Statistics & Average Market Predictions are Garbage

So my brother came out to live with me for a couple months to hopefully straighten out a bit, but tomorrow he is flying back to California. At dinner today he stated that the odds of him doing well out there were not high. I proceeded to tell him statistics are bullshit, and that you don't do well by figuring that you are going to do whatever statistics say (I think relying too heavily on statistics is a way to push blame and/or plan for failure). You have the potential to do far better if you can defy statistics. If you can create new markets, or invest in ideas, markets, and opportunities the market doesn't see you can create value that statistics don't predict. You can't create many types of value by only following statistics.

What moves the price of a stock: when the company does what is predicted, or when they do not?

Statistics do not matter if you really want to do something. If you are an entrepreneur and view what you are doing as being average and your math is reliant on average then you are probably going to fail. Why? Because stats lag the market, and any market worth being in probably is not stagnant.

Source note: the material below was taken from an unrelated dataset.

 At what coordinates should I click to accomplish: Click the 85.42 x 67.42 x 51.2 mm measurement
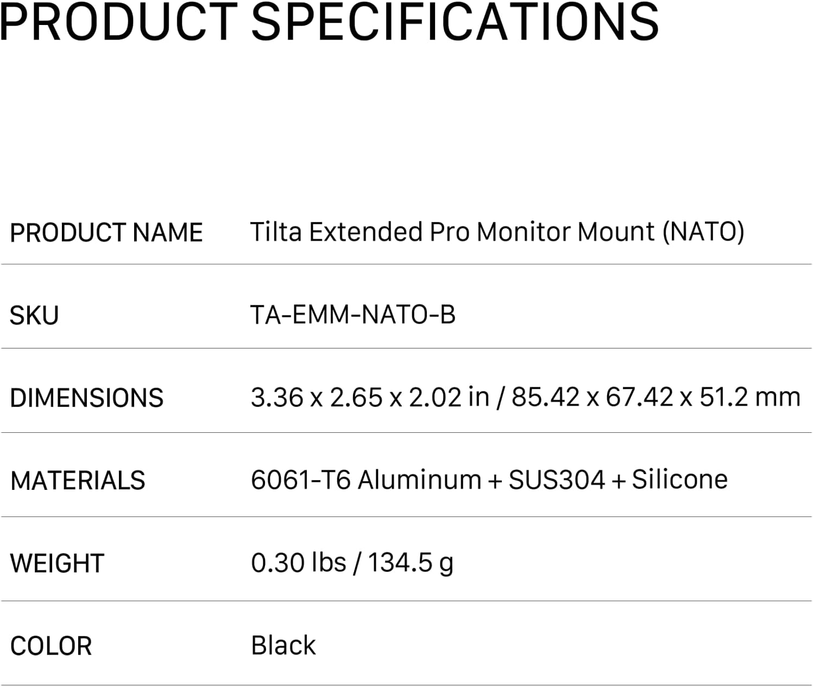pyautogui.click(x=656, y=398)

Less than four years ago I got kicked out of the military, the economy was in the hurt locker, I was suicidally depressed, I knew nobody in business, all my friends were on deployment, and I knew nothing about the web. The odds of me doing well at anything were quite low, but I think I am doing above what the statistics would predict for me.

Social and business hierarchies are designed such that many people work for few and few have the ability to rise through social or economic classes. If you want to be average or just assume statistics are all you need, it makes sense to work for someone else, or just give into becoming a statistic ahead of time (there is no point pretending you will escape them if you trust them well enough to predict your own life). If you work for yourself and/or are trying to change the way you behave throw stats in the garbage or use them as motivation to defy them.

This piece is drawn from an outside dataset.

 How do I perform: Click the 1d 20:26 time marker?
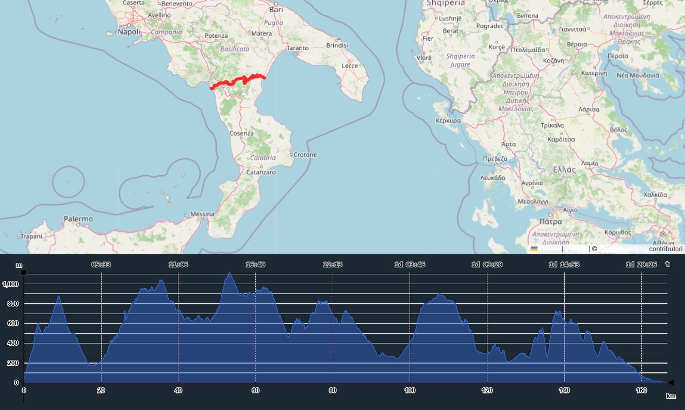tap(641, 265)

Published: September 16, 2006 by Aaron Wall in marketing

Comments

October 4, 2006 - 5:36pm

Beautiful, Aaron. (and good for you for beating the "stats".) When I studied at University of Waterloo (home of RIM/ blackberry, and Gates' fave Canadian univ), I took a great math bird course called "The Uses and Abuses of Statistics." As a result, I'm always wary of surveys of a few thousand people supposedly representing a nation of 250+M people, or even of 40M people. It's usually bullshit.

I'm a stats geek, with a minor degree in stats (and son of a retired math prof), but I try to be careful about believing or using questionable stats, except as an indicator or low-watermark. Especially on the Internet, when the Long Tail turns some stats into just some numbers that MAY mean something to someone.

September 16, 2006 - 8:52am

If we were limited by stats, that would be the end of innovation. Stats can only describe existing stuff: how it's performed so far, how it's likely to perform in the future. They can't tell us much about how entirely new approaches to problems might work.

A truth in life and marketing.

September 17, 2006 - 3:35pm

Nicely put! If you follow the pack like sheep you may be safe or you may be heading off to the meat processing plant. It is hard to go off in a different direction because it takes a lot of "Gut Checking" and commitment and that is admired but rarely supported in our society. Thank you for writing this piece - it was inspiring on a Sunday morning.

Cheers

Eric

Gus Farrah
September 18, 2006 - 4:25pm

Aaron, it is really good to read you, your writing gives a different perspective of the SEO World, it is inspiring and motivating.

Of course, we have to try out different paths, that is how we can stand out of the crowd... Thanks

Brunon
September 19, 2006 - 1:29am

Sometimes you just need to move your ... I see many people do nothing or very little and complain they are getting nowhere.

I've already done better then my "stats", friends and family would predict. So my plan is to keep on going.